A trip to Kenya in 2010—one he paid for out of his own pocket—set the stage for his life’s work.

“I saw massive global issues intersecting in one spot,” says Elder, who has collaborated with the U.S. Embassy in Manama, Bahrain and served as an education consultant with the Ministry of Education in Kenya on inclusive education.

“I thought, ‘If we can figure this out here, imagine what we can do throughout the world. This is work I have to do,’” continues Elder, who landed a Fulbright scholarship to Kenya in 2015 for his doctoral research.

“The practical application of what inclusion can—and should—look like is one of the biggest challenges in education in the U.S. and around the world.”

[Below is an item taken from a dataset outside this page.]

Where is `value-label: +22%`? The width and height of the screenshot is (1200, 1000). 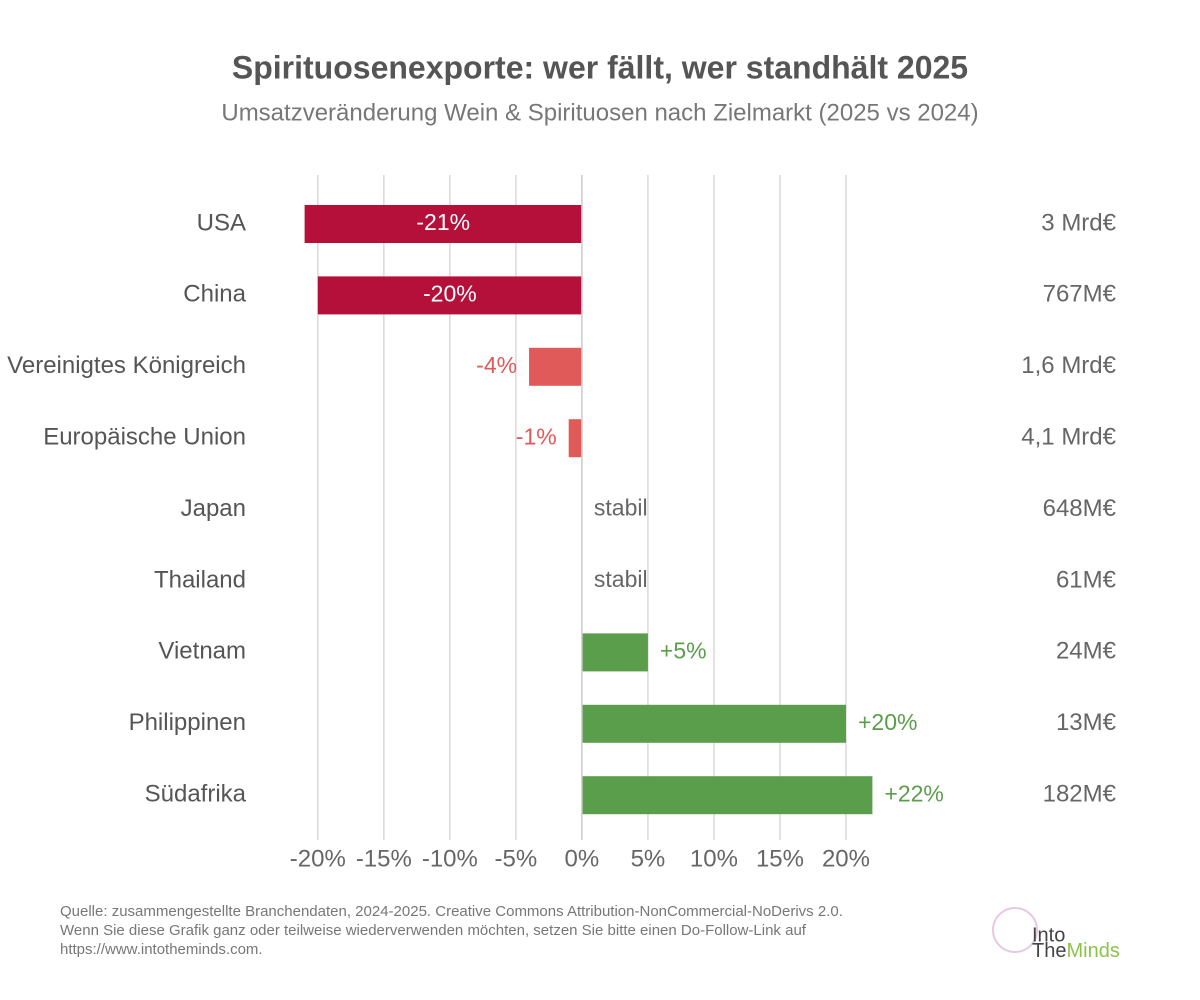
value-label: +22% is located at coordinates (914, 793).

Elder’s international research helps him better prepare Rowan education majors to teach in inclusive classrooms. It also helps him better serve Glassboro’s Bowe School, where he is the professor-in-residence, conducting community-based research and providing professional development. Elder works with administration, faculty, students, parents, staff and Rowan students in clinical practice to help the school achieve inclusive education goals.

“I have to work in schools,” says Elder. “Building sustainable relationships and inclusive communities is foundational to all of the work I do.

 “For me, it has been critical to think both locally and globally about inclusive education and to consider how each location can inform the other in important and transformative ways.”

Ultimately, however, “The work is about building inclusive schools and communities that lead to better opportunities for students with and without disabilities,” emphasizes Elder, whose research has been published widely, including in the International Journal of Inclusive Education.

 “We have to hold each other up as we work together to create a world where everyone belongs. That’s a collective promise we must keep.”